Aksi tipu-menipu, begal, pencurian, penganiayaan, pelecehan asusila, aksi dusta-mendusta, perampokan, ingkar-janji, semua dipertontonkan secara vulgar oleh masyarakat sipil kita, pemberitaan pers kita tidak pernah kekurangan berita semacam itu sekalipun kita telah demikian bosan disuguhkan pemberitaan dengan corak yang serupa setiap harinya, sejatinya dapat kita lihat dan amati langsung dalam kehidupan kita sehari-hari, dan rasakan langsung bahwa perangai / karakter masyarakat jelata kita tidak jauh berbeda dari sikap para anggota DPR RI yang “minta dihormati” dan “lempar batu sembunyi tangan”.
Siapakah diantara kita yang belum pernah menjadi korban penipuan, pencurian, kebohongan, serta kekerasan fisik yang pelakunya ialah sesama rakyat sipil di lingkungan kehidupan kita sehari, baik di sekolah, di kantor, di lingkungan pemukiman, bahkan di dalam lingkup mikro seperti rumah tangga? Bila kita melihat prevalensi kejadiannya, sangatlah masif, sehingga tidaklah dapat kita sebut sebagai “oknum” sipil yang melakukan aksi kriminil. Manusia sebagai serigala bagi sesamanya, demikian seorang filsuf menyebutkan, yang tampaknya tepat benar melukiskan kondisi sosial-kemasyarakatan kita.
Bila kita bersikap rasional, pemerintah kita selaku otoritas Lembaga Pemasyarakatan (Lapas), tidak akan menerapkan kebijakan penuh keterpaksaan untuk “mengobral” remisi mengingat pasokan narapidana baru terus mengalir deras tidak lagi mampu terbendung dan tidak lagi mampu tertampung berbagai Lapas kita yang diberitakan telah over capacity. Bila kita mempelajari sejarah pembentukan “remisi”, tidak lain dilatar-belakangi faktor overload-nya berbagai Lapas kita. Tidak mengherankan bila aksi residivis kerap mewarnai persidangan pidana kita.
Belum cukup sampai disitu, berdasarkan pengalaman penulis pribadi, sebagian besar laporan pemidanaan yang dialami korban pelapor, tidak ditindak-lanjuti penyidik kepolisian yang menerima laporan. Bila seluruh korban mengadu dan ditindak-lanjuti, maka Lapas-Lapas kita dipastikan tidak akan mampu menampung seluruh narapidana baru yang demikian produktif dicetak oleh rakyat di tengah-tengah kita.

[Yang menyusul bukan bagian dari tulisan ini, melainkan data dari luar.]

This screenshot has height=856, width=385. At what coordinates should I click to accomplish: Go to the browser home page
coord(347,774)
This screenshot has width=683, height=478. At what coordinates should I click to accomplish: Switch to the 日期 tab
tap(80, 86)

Sebagai contoh ilustrasi sederhana, ketika penulis berjalan kaki di suatu ruas jalan, sering kali terjadi terdapat pengendara motor roda dua maupun pejalan kaki lainnya, yang justru berjalan secara melawan arah. Alhasil, penulis yang berjalan di sisi kiri, harus berhadapan dengan mereka yang berjalan dengan melawan arah sehingga ironisnya, kerap kali mereka (si pelanggar melawan arah) yang minta dihormati dan menuntut agar orang lain yang bersikap toleran terhadap mereka.
Jika penulis yang mengalah dan menghindarinya dengan bergeser ke badan jalan dengan resiko akan tertabrak oleh kendaraan bermotor yang melaju dari arah belakang penulis, seolah di belakang kepala penulis terdapat mata yang mampu melihat kondisi di belakang ada atau tidaknya pengendara kendaraan bermotor yang akan melintas di badan jalan, akibatnya jika penulis yang harus mengambil resiko mengalah bergeser dan tertabrak dari arah belakang, siapakah yang akan bertanggung jawab dan dapat dipersalahkan selain sikap bodoh kita sendiri karena telah “mengalah” terhadap seorang warga negara lain yang bersikap arogan dan melanggar norma lalu-lintas? Mengapa juga yang tertib hukum yang justru dikorbankan dan “ditumbalkan”?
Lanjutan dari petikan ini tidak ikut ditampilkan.